Assuming that Oracle releases the first Fusion applications in 2008, significant adoption and reference implementations are unlikely before 2010.

This lag will be the result of the time needed for product hardening and large-scale roll-outs customary for any new generation of applications.

Peter Zencke, president of SAP's research and innovation division, revealed details about Business Process Platform, SAP's next-generation application platform (an evolution of Netweaver), and the technical plan for the 2007 release of MySAP Business Suite (MySAP 2007) at the company's analyst conference in December 2005.

SAP is positioning MySAP 2007 as its first fully service-enabled software release, using SAP's Enterprise Service Architecture. SAP published a timeline for MySAP 2007 three years ago and says it is on schedule.

In the meantime, SAP will build billing engines, electronic payments management, and other new applications separately under its xApps brand and eventually move those to Business Process Platform as well.

Assuming that SAP keeps its promise to ship MySAP 2007 on time, SAP is likely to need 12 to 24 months in the field before MySAP 2007 is demonstrably rock solid and enterprise-ready. This means that significant adoption and enterprise performance cases are likely in 2009.

Where to start with service oriented architecture

Forrester Research recommends businesses gearing up for service oriented architecture focus initially on data hubs, portals, service development, integrated analytics, business activity monitoring and Business Process Execution Language (BPel). These are the major technologies and techniques used in Oracle's Fusion Applications and MySAP 2007.

Select the "entry point" to SOA that is most important to your business, as opposed to trying to master all elements at once, said Forrester.

Build an initial application to start the learning. Each of these technologies has applicability to current applications and can be used to supplement them - for example, by building a composite application using existing applications.

It is important to acquire enough Oracle Fusion middleware and SAP Netweaver to start learning.
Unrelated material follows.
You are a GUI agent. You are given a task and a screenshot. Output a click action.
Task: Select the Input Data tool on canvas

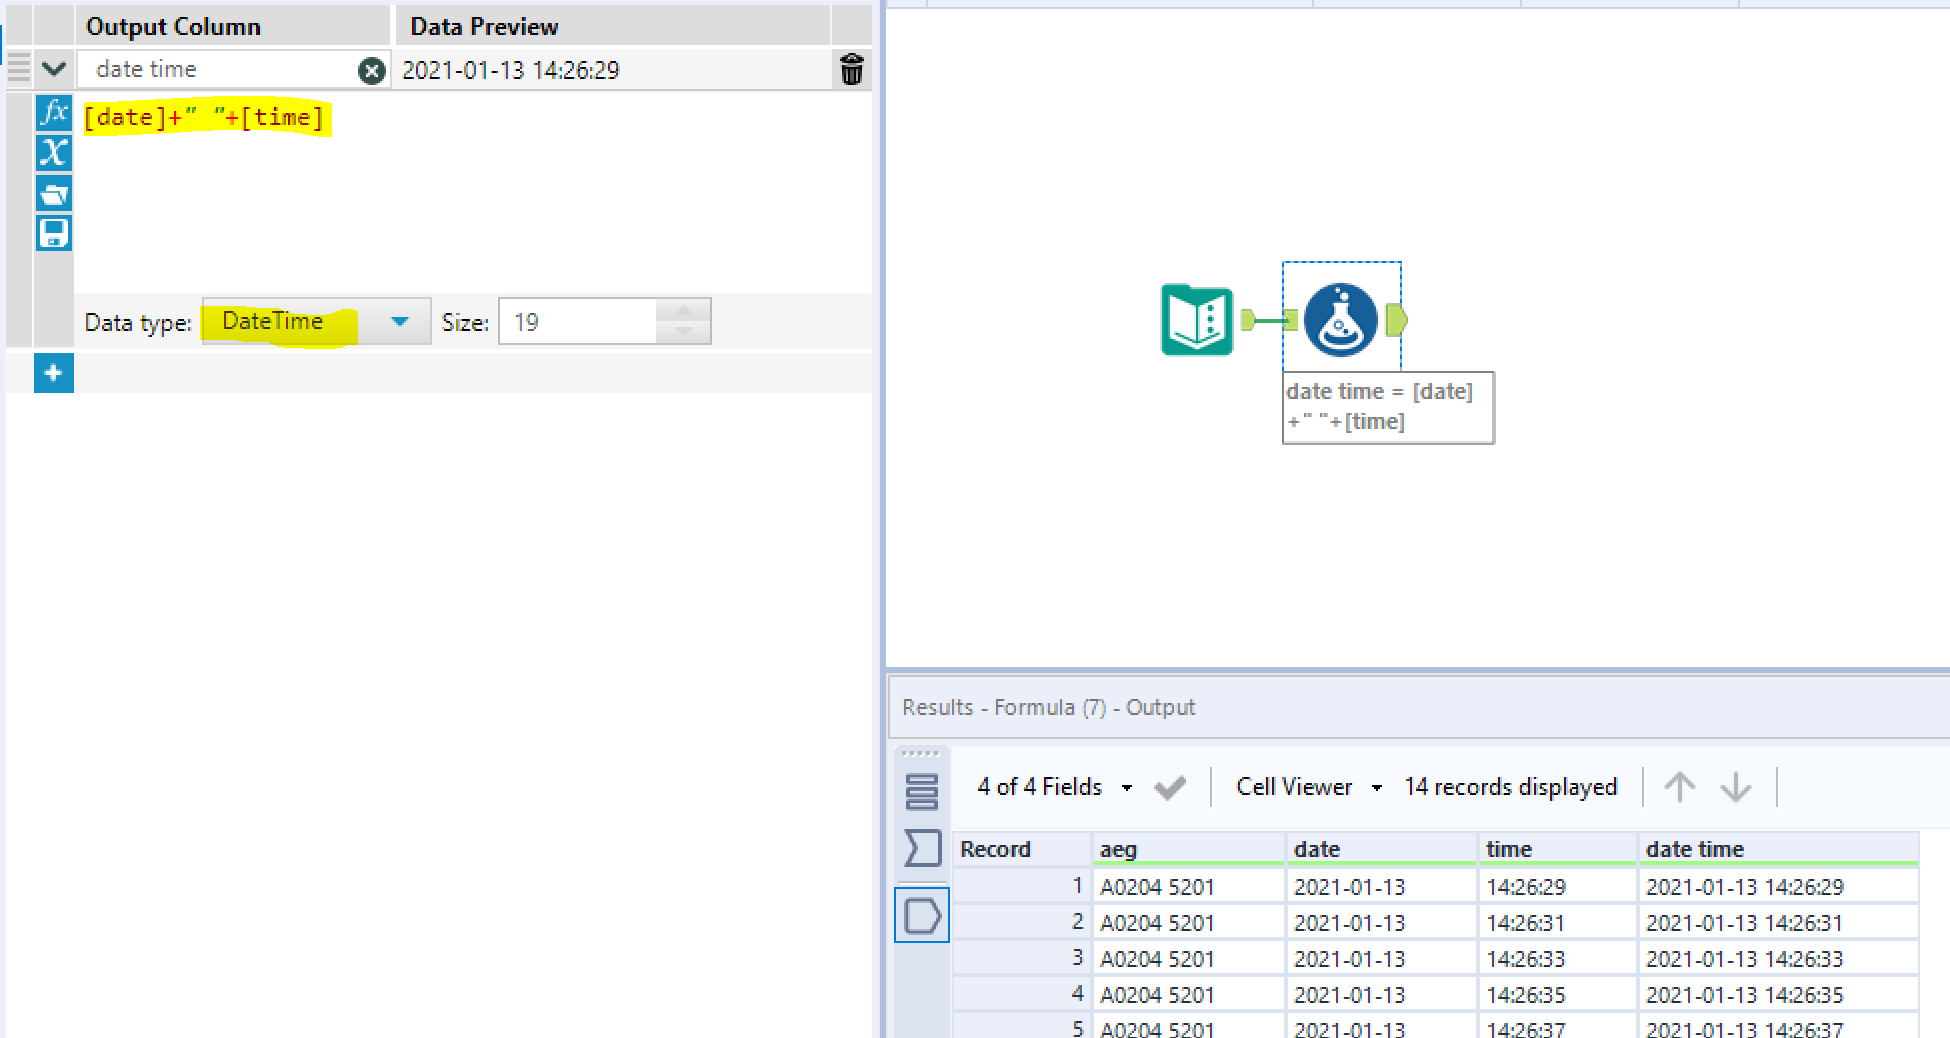[x=1196, y=318]
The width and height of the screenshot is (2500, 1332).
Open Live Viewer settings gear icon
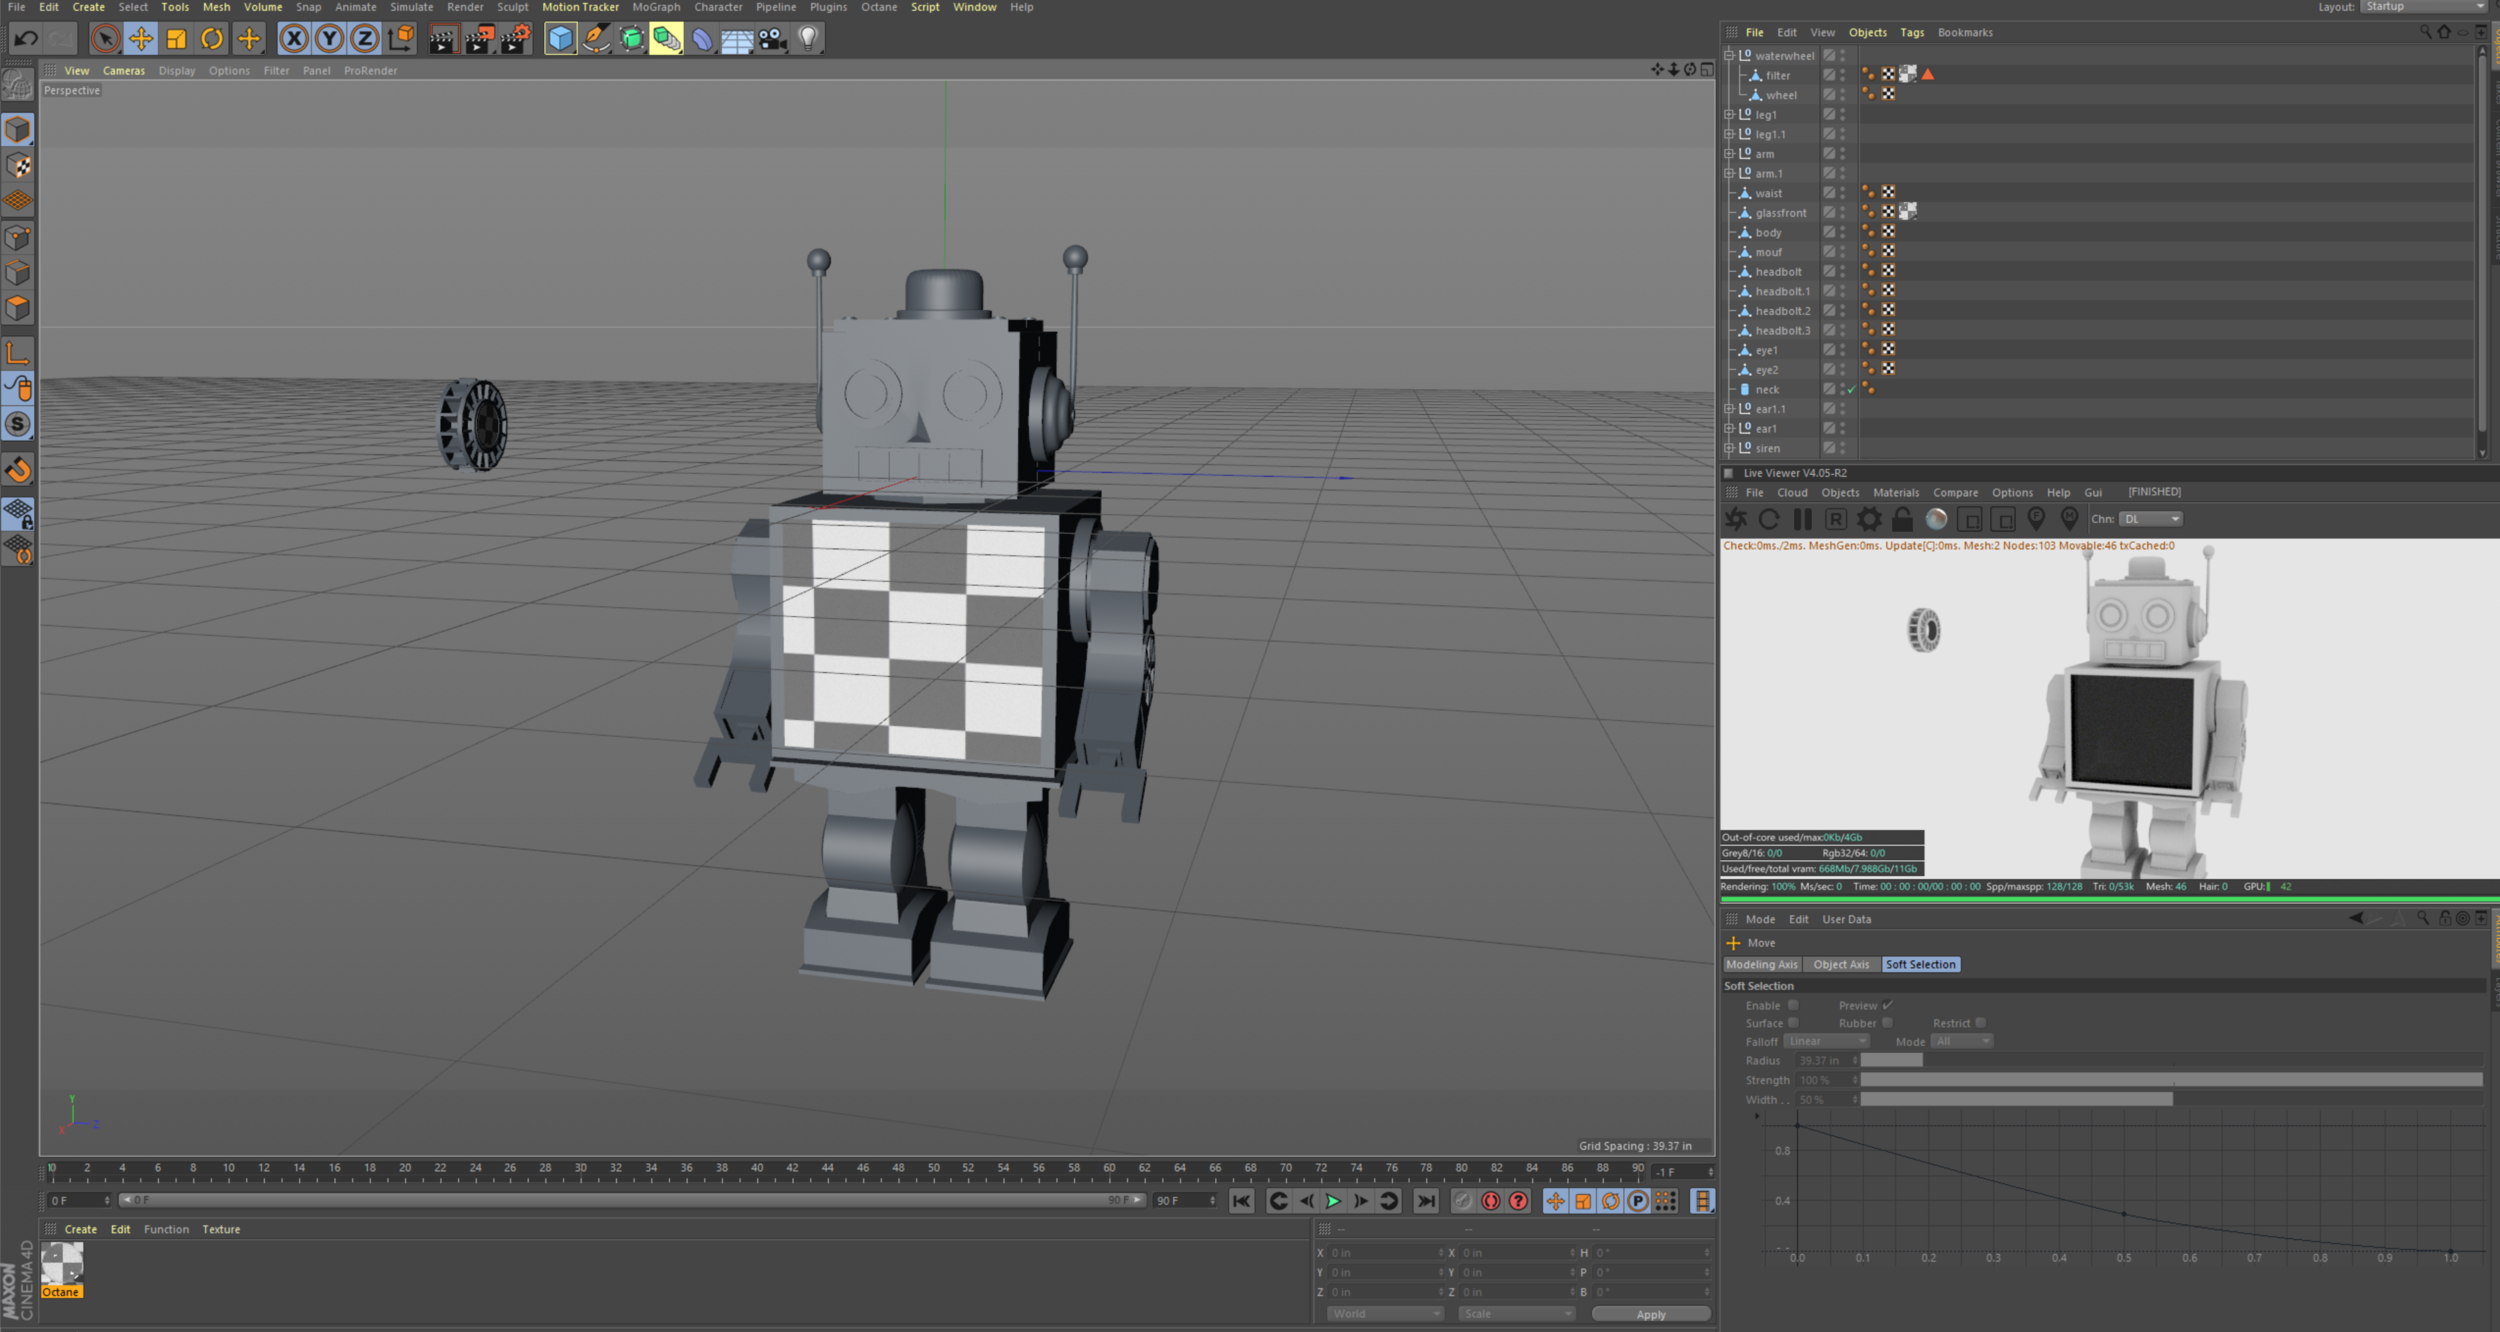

If you are an Oracle applications user and do not have licences for Oracle Application Server and BPel Process Manager, get them.

These products are available at a low licence cost relative to competitive alternatives and contain the key new technologies on which Fusion applications will be based.

If you are an SAP applications user, start gaining experience by acquiring the SAP Web Application Server, Portal Server, and Exchange Infrastructure SAP has low-cost trial offers to reduce the financial risk of initial exploration.

Along with these options, you should take the opportunity to evaluate the other options available to you in plotting your course to SOA-based applications. You have "buy" and "build" alternatives.

IBM and Microsoft are the largest alternatives to Oracle and SAP, but many smaller providers also have products and offerings worthy of consideration if you decide that either custom development or a specialised industry package is your best course, said Forrester.

John Rymer is vice-president and research analyst at Forrester Research, specialising in application servers and platforms. This article is taken from his paper "Oracle Versus SAP In Enterprise Applications: Let The Battle Of Architectures Begin!"